The World Bank states that while Panama has experienced the fastest economic growth since 2006, indigenous children have "significantly less access to basic services such as education, electricity and sanitation than children in rural or urban areas." The World Bank also claims that Panama has the largest inequality of separation between the rich and the poor in the world. Poverty amongst the indigenous areas is "abysmal" where 95% are poor and 86% "live in extreme poverty". In the rural areas away from the cities 65% live in poverty and 39% live in extreme poverty.

According to the Global Brigades, an international non-profit organization dedicated to alleviating health problems and economic disparity, nearly 30% of Panama’s population lives in poverty in rural communities lacking in basic water, health, and education.

==Investment security==

According to Christopher Howard who has authored 15 books on retiring and investing in Latin American countries including Panama wrote: "Foreign investment is encouraged by a business oriented government". Professors Edward Jackiewicz and Jim Craine of California State University at Northridge claim that Panama in 2010 found a temporary niche as a safe place to invest. Panama has a specific law protecting foreign investments called Law 54 of 1998. According to the Panama government, The Foreign Investor Protection Law states that foreign investors have the same rights as nationals in Panama.

The U.S. State Department reported in 2013 that numerous U.S. investors complained about fraud and corruption involved with purchases of titled real properties in Panama. Other possible investment risks are connected to long standing corruption, cronyism, being a zone for cocaine transshipments and drug money laundering, and high exposure to North and South American economic environments.

==History: 2006 - present==

Panama's real estate market began to grow in 2006.

2006 - 2007

The building boom began with the proposed skyscraper project called the Palacio de la Bahia, even though it was cancelled in 2006. A second tall skyscraper project was also proposed around the same time. The Ice Tower was to be 104 stories on the seafront Avenue Balboa in Panama City began construction in 2007, but was cancelled later that year. The media publicity regarding both of these projects generated interest in Panama real estate. "The real estate boom in Panama City started in 2006."

Panama City's real estate boom really got a lift when Donald Trump announced the construction of a huge hotel, casino, condominium apartments, and office building on the waterfront in 2006. The Trump Ocean Club International Hotel and Tower was to be a $220 million development including a hotel, casino, yacht club, full-service spa and a private beach club.; building shaped like a ship's sail was to be the most expensive and largest building south of the United States with Donald Trump's name helping Panama's image worldwide. Donald Trump's Trump Ocean Club International Hotel and Tower began construction in 2007 and the hotel officially opened on July 6, 2011. The Trump name was later stripped from the structure in 2015, and hotel in 2018, which is now known as the JW Marriott Panama.

The former U.S. Howard Air Force Base was to be developed on a specialized economic zone of 1,400 hectares called the Panama Pacifico to be developed by London & Regional Properties from the United Kingdom, with an initial investment of $705 million, which included 20,000 homes, according to the government's Panama Pacific Agency (APP).

Reuters claimed that Panama's construction boom may have been fueled by illegal drug money based on the amount of empty new condominium buildings while construction continued including 9 out of 10 of Latin America's tallest buildings.

- Recorded information -
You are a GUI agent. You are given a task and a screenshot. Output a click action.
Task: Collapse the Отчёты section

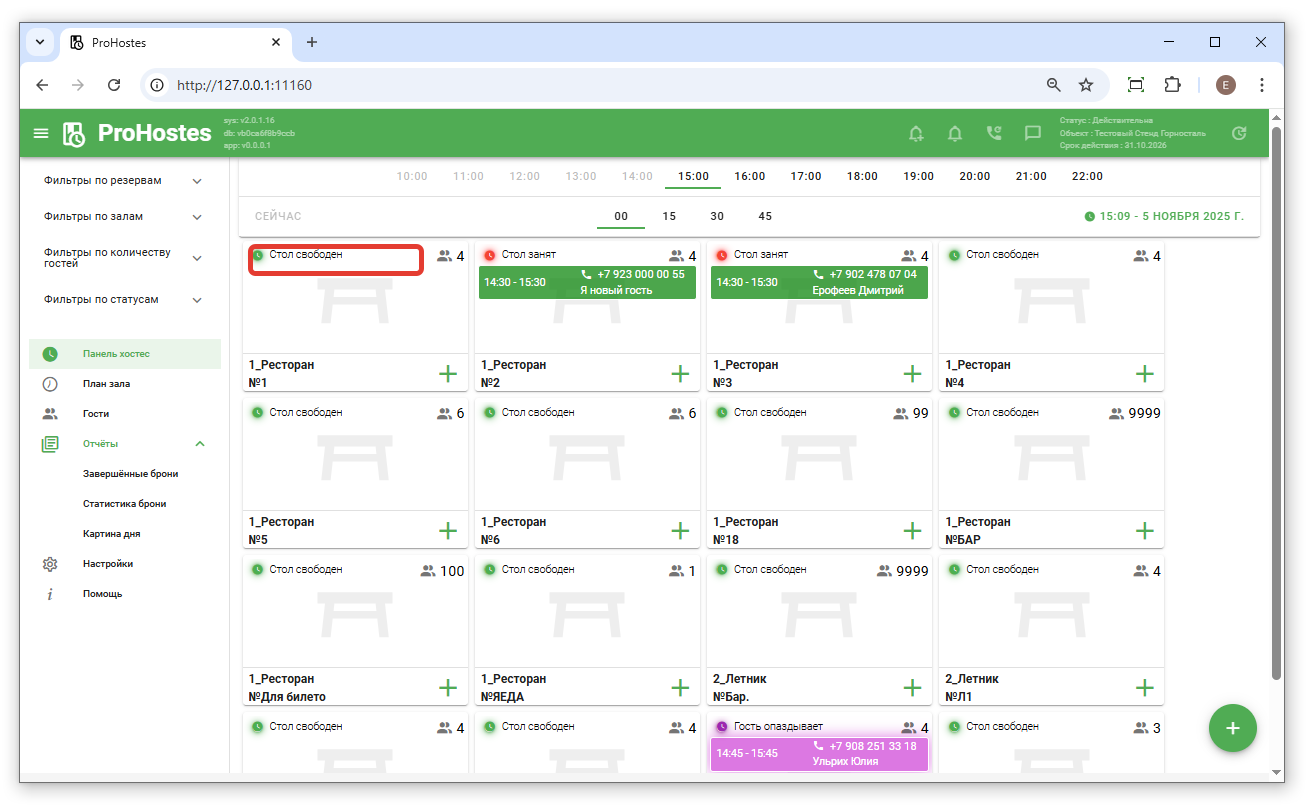point(200,444)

- Task goal -
Reproduce the passage on Panama's economy and real estate word for word, from "Reuters claimed that" to "America's tallest buildings.". The listing plays no part in this work.

- Solved problem -
Reuters claimed that Panama's construction boom may have been fueled by illegal drug money based on the amount of empty new condominium buildings while construction continued including 9 out of 10 of Latin America's tallest buildings.